WORK REQUEST » Everything from the line with "You are a computer-use agent." through the last line of the data below should be copied exactly, apart from the pictures.

------------

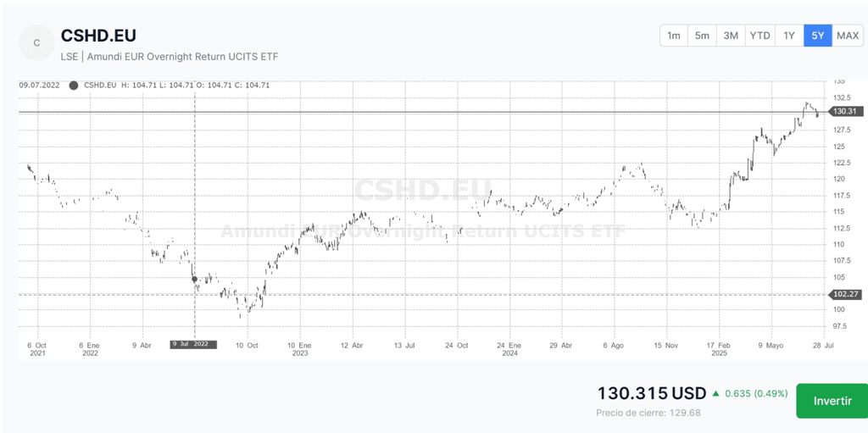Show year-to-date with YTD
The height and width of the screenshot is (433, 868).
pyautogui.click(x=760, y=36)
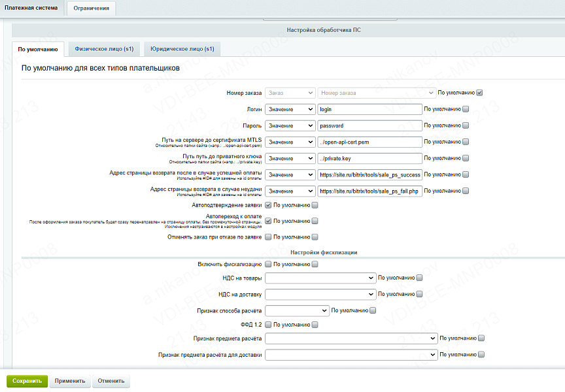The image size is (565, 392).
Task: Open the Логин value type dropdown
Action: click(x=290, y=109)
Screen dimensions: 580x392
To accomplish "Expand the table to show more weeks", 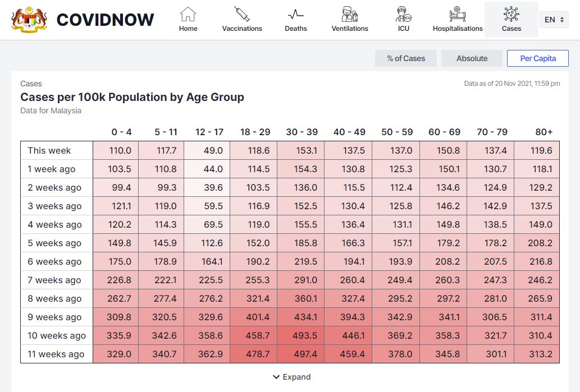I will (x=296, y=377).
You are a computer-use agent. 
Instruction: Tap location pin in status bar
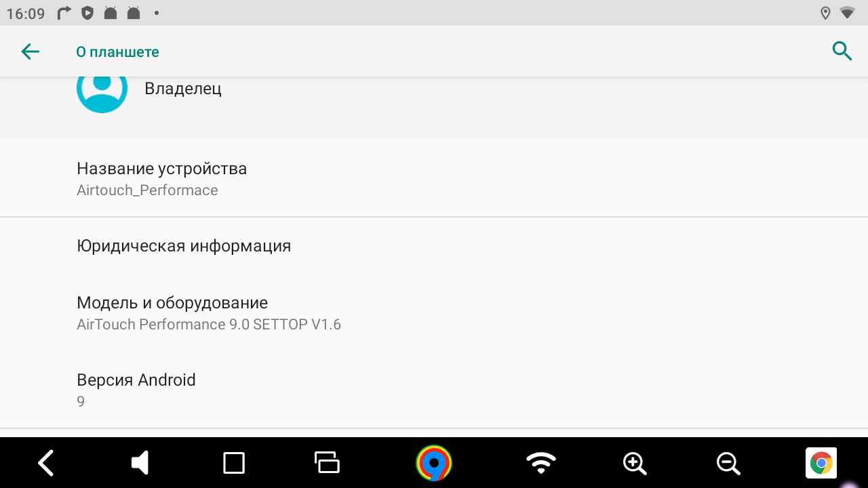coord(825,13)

------------

FINAL ANSWER »
You are a computer-use agent. 
Instruction: Tap location pin in status bar
coord(825,13)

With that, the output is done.